Right as I finished picking everything up, the garbage truck rolled up. He threw the bags in the truck and tried to take the one from my hand. I had to to say no, it wasn't trash, just something I was giving to a friend.

When I got back the fireman was laughing because now the garbage man would be telling everyone that I do my holiday shopping in the neighborhood garbage cans.

Monday, November 12, 2012

How do you gift wrap a lap dance?

Last weekend we celebrated my Dad's 75th birthday. It was a lovely day, filled with lots of family, friends, good food and presents. I gave him a a gift card to his favorite butcher shop. He was disappointed.  It's not that he didn't appreciate it, and won't be thrilled when he picks things out with it, it's just that a couple of years ago, I gave him THE BEST GIFT EVER, and since then, nothing has lived up to it. To be honest, it wasn't even the gift, and I doubt either of us could remember what the actual gift turned out to be that year. It was the story of my trying to by him a gift that he loved so much.  Let me back up a bit.

Dad is a practical sort of guy,  doesn't like gadgets or anything, he hunts and fishes, but has everything he could ever need (with the possible exception of a daughter who would willingly join him in these endeavors). One thing that he does enjoy is to going out to eat. There is a supper club that I knew he liked, right on the highway I would be driving on, so I decided to stop and pick him up a gift certificate.

I pulled into the parking lot, mid afternoon, and immediately noticed that they had done quite a bit or remodeling since I had been there about a year and a half earlier. Unfortunately there wasn't anyone around, but I got out and tried the door anyway. Crap. Not open.

As I was walking back to my truck another car pulled up and out stepped one of the largest men I have ever seen.  He asked if there was something that he could help me with, and I told him that I was hoping to buy a gift certificate for my Dad's birthday, explaining that he really enjoyed coming here. The man gave me a very strange look and said he was quite sorry, but they didn't have gift certificates, and did I realize that new owners had taken over?

Obviously I hadn't but said, I really liked the remodeling they had done, and asked if they still had the great chicken. I thought the man was going to choke to death he had such a coughing fit! Finally he gasped out that they started serving a different kind of breasts and thighs. How weird I thought as I got back into my truck to leave.
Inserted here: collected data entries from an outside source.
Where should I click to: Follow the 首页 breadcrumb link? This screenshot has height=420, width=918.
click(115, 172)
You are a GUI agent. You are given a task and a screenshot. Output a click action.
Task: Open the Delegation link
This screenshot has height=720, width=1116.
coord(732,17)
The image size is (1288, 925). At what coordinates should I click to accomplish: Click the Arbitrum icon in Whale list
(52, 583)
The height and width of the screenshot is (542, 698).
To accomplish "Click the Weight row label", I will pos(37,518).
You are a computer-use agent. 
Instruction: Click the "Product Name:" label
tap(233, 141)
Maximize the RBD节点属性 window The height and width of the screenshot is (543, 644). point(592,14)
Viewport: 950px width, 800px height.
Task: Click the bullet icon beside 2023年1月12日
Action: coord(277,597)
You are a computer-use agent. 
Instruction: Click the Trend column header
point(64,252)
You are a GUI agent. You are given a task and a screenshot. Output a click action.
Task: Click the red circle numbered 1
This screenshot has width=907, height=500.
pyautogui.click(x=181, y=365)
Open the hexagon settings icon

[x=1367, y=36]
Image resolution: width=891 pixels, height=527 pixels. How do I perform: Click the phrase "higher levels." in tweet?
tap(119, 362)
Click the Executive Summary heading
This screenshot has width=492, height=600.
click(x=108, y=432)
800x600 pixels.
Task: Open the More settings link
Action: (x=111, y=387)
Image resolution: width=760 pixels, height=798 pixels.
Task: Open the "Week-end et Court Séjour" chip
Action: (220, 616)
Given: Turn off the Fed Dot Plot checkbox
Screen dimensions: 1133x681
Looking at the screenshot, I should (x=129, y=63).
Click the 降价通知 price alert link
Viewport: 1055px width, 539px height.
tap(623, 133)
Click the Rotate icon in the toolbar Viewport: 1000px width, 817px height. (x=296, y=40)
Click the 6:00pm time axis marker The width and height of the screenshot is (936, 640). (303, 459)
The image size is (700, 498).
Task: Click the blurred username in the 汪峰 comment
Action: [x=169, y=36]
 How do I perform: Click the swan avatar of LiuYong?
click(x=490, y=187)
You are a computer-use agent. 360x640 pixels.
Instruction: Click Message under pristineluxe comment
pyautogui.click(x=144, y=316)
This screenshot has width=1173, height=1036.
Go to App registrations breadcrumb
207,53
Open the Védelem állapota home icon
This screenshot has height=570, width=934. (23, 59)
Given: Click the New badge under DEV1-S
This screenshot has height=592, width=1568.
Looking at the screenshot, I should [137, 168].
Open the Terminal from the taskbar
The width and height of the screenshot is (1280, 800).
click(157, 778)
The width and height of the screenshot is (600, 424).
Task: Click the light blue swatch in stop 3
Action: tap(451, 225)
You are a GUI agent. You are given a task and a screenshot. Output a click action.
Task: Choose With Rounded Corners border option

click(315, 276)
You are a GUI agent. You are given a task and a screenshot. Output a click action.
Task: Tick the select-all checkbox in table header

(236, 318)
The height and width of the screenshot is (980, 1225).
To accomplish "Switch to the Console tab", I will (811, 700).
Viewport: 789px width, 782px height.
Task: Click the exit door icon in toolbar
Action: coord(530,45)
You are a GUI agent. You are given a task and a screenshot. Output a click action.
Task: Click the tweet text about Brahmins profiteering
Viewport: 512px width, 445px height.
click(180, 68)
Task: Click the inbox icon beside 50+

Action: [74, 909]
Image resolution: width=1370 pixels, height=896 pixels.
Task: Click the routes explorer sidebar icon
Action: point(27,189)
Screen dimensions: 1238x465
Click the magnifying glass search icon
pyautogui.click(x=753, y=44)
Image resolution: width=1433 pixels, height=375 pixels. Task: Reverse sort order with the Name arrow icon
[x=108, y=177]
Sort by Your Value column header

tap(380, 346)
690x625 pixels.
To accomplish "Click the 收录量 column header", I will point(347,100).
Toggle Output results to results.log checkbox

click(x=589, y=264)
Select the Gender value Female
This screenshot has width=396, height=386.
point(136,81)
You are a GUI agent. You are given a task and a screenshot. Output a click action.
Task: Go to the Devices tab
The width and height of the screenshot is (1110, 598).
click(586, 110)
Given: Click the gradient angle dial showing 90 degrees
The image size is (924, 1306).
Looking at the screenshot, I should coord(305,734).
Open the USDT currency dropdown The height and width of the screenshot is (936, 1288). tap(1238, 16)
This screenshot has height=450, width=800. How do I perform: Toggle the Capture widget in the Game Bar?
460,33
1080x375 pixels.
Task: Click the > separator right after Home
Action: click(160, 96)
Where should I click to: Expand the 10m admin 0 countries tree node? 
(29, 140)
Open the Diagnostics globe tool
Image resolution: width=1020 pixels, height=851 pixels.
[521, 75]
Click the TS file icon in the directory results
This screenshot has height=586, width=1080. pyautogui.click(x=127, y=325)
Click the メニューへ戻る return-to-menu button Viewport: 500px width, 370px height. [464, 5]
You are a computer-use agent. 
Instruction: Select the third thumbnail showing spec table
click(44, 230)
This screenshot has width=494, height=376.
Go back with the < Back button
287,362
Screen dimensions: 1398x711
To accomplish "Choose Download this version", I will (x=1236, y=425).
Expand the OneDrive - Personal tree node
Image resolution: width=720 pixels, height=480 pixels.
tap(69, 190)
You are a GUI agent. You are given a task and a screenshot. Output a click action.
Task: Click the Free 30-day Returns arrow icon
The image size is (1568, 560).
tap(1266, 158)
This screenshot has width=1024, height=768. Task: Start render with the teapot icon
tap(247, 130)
As I was pulling out of their drive, onto the highway, I happened to notice the new sign to go along with the recent remodeling.  "Chubby's North Gentlemen's Club." Yes, I tried to by my Dad a gift certificate to the new strip club!

Monday, November 5, 2012

At least I'm not bald

I know I'm not 20 anymore. I know that physical changes start taking place and for the most part the process of aging doesn't bother me too much. I get along much better with myself at 40 something, than I did at 20 something, even though I'll cheerfully admit that I sure wish I could fit all this 41 year old awesome in those 21 year old's jeans!

For the last ten or so years I've noticed that every once in awhile I will get a stay hair that pops out from my chin. Since I'd rather not be considered a qualified applicant for the bearded lady job when the circus comes to town, I am obsessive about plucking them out.

Yesterday I was standing in the bathroom trying to pluck one out when the fireman walked in and wanted to know why I had my nose less than half an inch from the mirror.

Me:  I can feel a little chin hair, but I can't see it to yank it out.

Fireman: You probably can't see it because it's grey. Maybe you should try dying your beard hair the next time you get your roots done.

This from the man who thought it was a perfectly rational decision to start shaving his head so that people wouldn't notice his receding hair line!

There is no form of torture that could ever get me to admit to him that when I finally did find it, and yank it out, he was right!